Sunday, May 17, 2015

Rene Magritte

 
Rene Magritte
 
"The Son of Man"
Oil on Canvas
Two Dimensional
1946
 
 
Rene Magritte, a well-known artist, who takes everyday objects and transforms them into a work for the audience to take a deeper thought in understanding his main messages conveyed. Born in the year of 1898, whose mother had committed suicide when he was just fourteen years of age, making a decision to study at the Academie des Beaux-Art, transforming works with the influence of highly known Pablo Picasso. Magritte was not well-known until the 1950’s when he was finally able to be recognized by his work of taking normal day objects and rearranging them with certain locations in order to make the audience take a deeper look and see the difference at what is truly in front of them and what is not.

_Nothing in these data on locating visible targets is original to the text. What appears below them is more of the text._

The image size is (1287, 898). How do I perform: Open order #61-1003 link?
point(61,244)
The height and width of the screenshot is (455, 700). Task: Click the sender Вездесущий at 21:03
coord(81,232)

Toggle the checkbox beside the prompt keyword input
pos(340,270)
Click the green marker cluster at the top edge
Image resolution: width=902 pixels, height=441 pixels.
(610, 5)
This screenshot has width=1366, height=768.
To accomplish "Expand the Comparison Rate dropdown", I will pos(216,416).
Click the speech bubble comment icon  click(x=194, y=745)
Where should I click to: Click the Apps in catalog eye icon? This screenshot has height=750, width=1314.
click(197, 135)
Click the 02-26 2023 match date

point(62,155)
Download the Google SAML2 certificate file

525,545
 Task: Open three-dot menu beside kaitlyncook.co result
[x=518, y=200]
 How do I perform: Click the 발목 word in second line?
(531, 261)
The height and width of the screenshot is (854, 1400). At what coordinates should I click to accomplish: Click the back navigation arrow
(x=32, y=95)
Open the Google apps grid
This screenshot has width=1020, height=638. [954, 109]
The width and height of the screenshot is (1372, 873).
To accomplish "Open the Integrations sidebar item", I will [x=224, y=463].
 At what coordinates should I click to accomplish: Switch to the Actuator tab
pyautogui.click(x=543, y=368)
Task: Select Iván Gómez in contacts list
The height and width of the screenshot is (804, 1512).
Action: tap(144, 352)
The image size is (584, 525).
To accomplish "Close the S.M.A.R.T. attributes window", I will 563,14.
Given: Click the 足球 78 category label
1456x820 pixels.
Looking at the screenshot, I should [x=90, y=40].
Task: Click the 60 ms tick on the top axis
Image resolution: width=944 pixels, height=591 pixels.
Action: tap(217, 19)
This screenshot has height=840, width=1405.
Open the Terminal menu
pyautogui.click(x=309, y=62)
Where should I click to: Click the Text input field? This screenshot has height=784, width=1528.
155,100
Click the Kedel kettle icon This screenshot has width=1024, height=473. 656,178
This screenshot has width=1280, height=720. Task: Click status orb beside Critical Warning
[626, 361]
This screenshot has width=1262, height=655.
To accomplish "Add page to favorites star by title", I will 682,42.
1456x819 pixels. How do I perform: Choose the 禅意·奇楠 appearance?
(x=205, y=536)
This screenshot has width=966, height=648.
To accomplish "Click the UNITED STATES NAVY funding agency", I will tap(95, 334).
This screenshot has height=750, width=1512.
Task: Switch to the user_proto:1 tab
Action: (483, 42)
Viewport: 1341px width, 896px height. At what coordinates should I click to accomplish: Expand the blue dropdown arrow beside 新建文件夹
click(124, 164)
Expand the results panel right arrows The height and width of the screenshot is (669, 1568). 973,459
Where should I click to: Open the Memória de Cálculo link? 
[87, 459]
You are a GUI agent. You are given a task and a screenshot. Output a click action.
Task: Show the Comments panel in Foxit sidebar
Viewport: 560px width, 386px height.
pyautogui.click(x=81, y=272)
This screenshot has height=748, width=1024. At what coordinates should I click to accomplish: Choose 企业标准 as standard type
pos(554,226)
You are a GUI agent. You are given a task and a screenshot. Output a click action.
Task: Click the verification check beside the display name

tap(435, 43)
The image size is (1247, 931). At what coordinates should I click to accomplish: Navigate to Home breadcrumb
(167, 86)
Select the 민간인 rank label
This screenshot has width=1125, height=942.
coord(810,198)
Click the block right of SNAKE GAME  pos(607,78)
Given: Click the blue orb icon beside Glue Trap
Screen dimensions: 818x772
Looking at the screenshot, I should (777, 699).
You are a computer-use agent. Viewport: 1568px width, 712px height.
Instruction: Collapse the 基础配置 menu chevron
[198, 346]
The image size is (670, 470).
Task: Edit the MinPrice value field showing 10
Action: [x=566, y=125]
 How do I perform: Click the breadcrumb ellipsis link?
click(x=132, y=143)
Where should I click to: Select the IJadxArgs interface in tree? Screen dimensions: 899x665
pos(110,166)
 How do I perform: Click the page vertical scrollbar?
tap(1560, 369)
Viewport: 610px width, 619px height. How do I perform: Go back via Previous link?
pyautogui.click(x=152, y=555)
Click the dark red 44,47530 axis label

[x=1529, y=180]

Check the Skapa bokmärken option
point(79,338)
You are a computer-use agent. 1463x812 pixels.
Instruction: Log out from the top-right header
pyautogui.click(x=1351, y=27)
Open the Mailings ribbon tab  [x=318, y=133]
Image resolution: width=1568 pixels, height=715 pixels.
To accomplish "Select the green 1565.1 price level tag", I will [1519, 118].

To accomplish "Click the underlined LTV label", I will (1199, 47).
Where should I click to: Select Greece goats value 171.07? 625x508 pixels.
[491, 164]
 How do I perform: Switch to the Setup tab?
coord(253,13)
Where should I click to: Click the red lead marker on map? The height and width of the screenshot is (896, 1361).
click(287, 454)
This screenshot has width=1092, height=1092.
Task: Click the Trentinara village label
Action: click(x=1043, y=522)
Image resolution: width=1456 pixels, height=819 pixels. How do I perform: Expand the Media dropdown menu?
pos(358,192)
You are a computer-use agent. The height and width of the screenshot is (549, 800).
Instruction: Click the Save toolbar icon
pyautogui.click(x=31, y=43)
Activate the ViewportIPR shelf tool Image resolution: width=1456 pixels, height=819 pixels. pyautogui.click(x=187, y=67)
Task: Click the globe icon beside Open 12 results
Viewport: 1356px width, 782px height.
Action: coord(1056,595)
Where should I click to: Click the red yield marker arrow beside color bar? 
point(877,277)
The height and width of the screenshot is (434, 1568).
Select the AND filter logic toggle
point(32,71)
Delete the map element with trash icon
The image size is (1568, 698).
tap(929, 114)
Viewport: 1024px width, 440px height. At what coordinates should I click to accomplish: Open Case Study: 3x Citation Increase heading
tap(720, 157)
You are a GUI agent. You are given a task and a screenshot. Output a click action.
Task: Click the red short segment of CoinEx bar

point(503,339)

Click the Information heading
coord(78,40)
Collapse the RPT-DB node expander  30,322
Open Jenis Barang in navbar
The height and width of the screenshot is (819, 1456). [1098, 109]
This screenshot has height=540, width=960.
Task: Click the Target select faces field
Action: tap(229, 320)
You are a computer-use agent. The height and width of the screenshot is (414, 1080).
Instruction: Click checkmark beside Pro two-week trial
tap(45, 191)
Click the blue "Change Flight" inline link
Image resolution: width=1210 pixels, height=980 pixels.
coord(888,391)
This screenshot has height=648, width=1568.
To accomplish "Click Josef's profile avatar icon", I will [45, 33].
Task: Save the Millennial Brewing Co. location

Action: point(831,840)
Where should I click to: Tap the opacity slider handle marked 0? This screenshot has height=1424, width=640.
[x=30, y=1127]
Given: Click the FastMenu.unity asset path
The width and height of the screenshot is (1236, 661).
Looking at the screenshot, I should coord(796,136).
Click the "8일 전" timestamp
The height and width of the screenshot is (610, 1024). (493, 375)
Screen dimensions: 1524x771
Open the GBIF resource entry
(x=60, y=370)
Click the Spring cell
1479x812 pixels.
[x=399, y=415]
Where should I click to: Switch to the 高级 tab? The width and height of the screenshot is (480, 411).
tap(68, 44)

Magritte’s statement about his work includes the following, “Everything we see hides another thing. We always want to see what is hidden by what we see. There is an interest in that which is hidden and which the visible does not show us. This interest can take the form of a quite intense feeling, a sort of conflict, one might say, between the visible that is hidden and the visible that is present.” "The Son of Man" was made as a self-portrait in hopes to translate very valuable messages to an individual about himself/herself as a human being.
The work has given its audience a connection to surrealism or fantasy in a way for an individual to open up its imaginative expressions concerning an individual and what possible objects or ideas are hidden in daily lives. This art piece was chosen to understand the reason of why the artist placed a specific object exactly in front of the individuals face, was his reason maybe to give a meaning of what a insignificant fruit, in this example, seen in everyday life’s, can hide as a greater interest.